Content marketing analytics dashboard (Data Studio)

Every content marketing strategy assessment we do for a new client ends with a comprehensive Google Analytics audit and a brand new, shiny Data Studio dashboard to track all of our efforts. Here’s what we typically show:

  • Total blog sessions
  • Total organic blog sessions
  • Last touch conversions driven by the blog
  • First touch conversions driven by the blog
  • Keyword rankings and impressions (via Search Console)

And that’s pretty much it — it saves both us and the client a ton of time, and we have something to review week over week.

Automate graphs in slide decks

If you’re presenting slide decks regularly and they’re the same charts week over week, you can automate them.

If you’re using Google Sheets to create the visualizations and Google Presentations for your deck, you can link your charts into your presentations and they’ll update automatically. No one should be manually adding data to a waterfall chart week over week.

6. Sales and Customer Onboarding

Why do you need to automate sales?

Every salesperson dreams of an all-in-one solution that handles prospecting through onboarding. However, we also want our perfect workflow, which only exists by connecting various tools together.

What can you automate?

Take DebtHammer, a service that helps people consolidate loans. “Our sales process involves about 6 different tools which we’ve had to stitch together,” says co-founder Jake Hill.

DebtHammer’s flow starts with connecting WPForms to Pipedrive, the company’s CRM of choice. From there, they integrate Pipedrive with Twilio for SMS, Five9 for phone calls, and Drip for email campaigns.

Once a customer has been closed, the company needs to get paperwork signed and bank account info on file securely. They set it up so that when a prospect enters the ‘onboarding’ stage, they send a Stripe form to collect payment info and a Docusign envelope for the sales contract.

“When making multiple-step automations that involve an end-user, as a salesperson, the key is defining the central place that person ‘lives in.’ For us that’s Pipedrive. You never want to have a sales rep switching between 5 different platforms if possible” says Hill.

7. Customer Support

Why do you need to automate customer support?

I’ve made it no secret that I’m no fan of NPS. Its value is extrapolated far beyond what it measures, the scale is elongated to prompt artificial differences, and there’s really good evidence that your NPS doesn’t actually predict loyalty, retention, and all of the other things it’s supposed to predict.

However, NPS (or any other survey rating scale, such as Likert) does one thing well: it allows you to segment distinct users based on their stated satisfaction at that moment and takes action based on that metric.

For instance, whatever the question is (“how satisfied are you?” or “how likely are you to recommend a friend,” doesn’t matter), you logically shouldn’t treat someone who rated your service a 2 the same as someone who rated it a ten.
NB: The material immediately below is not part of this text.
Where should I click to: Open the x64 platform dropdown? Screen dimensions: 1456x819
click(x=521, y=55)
Yet, most companies that deliver these surveys do absolutely nothing in terms of attitudinal segmentation.

What can you automate?

Here’s an easy one.

Take all of your detractors and route them to a customer support rep.
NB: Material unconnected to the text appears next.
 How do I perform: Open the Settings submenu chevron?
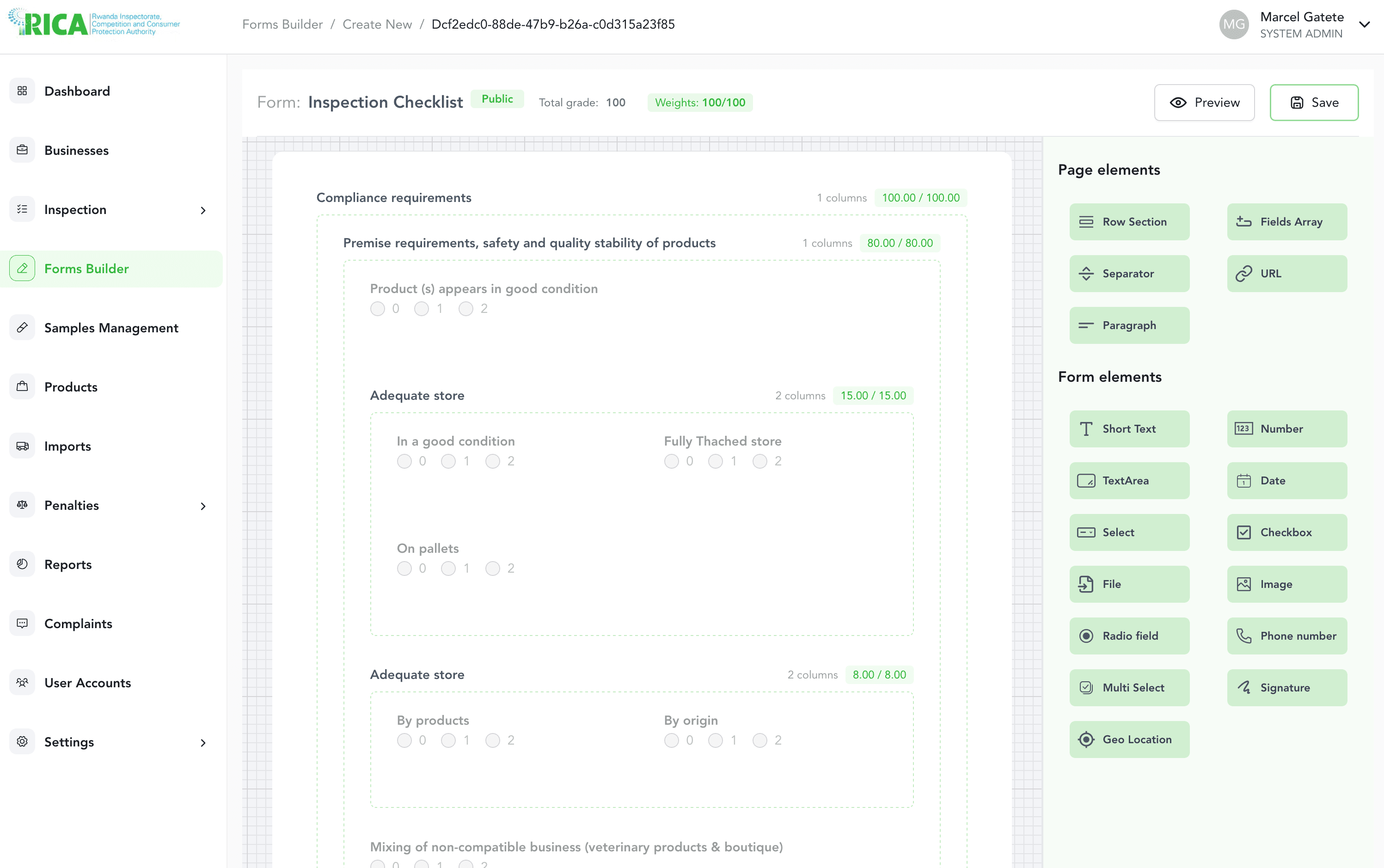coord(203,742)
Take all of your passives and send them a follow-up question or something delightful to kick them up to being a promoter.
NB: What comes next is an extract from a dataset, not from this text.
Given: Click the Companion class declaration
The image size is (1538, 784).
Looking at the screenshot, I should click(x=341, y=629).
And send all of your promoters a request to give you a review or some value additive action for your company. They’re super happy with the shopping experience and they’re telling you that — they’re the perfect segment to use for reviews, testimonials, case studies, etc.

Tons of consumer mobile apps (think Tinder, Duolingo) do this, but very few B2B SaaS companies are doing it. You should easily be able to hook up your customer survey tool with your marketing messaging tool (e.g. Automate.io gives you an easy SurveyMonkey and HubSpot sync).

Conclusion

Automation isn’t a set of prescribed recipes, but rather a way of thinking about business in terms of efficiency. Some say opportunity cost is the most important cost, and when you spend time doing one thing, it means you can’t spend that time doing an infinite amount of alternative things.

Because of that, I find it both financially responsible and psychologically soothing to automate the boring, repeatable stuff. That way I can find the time to do fun and important things (like writing this article!)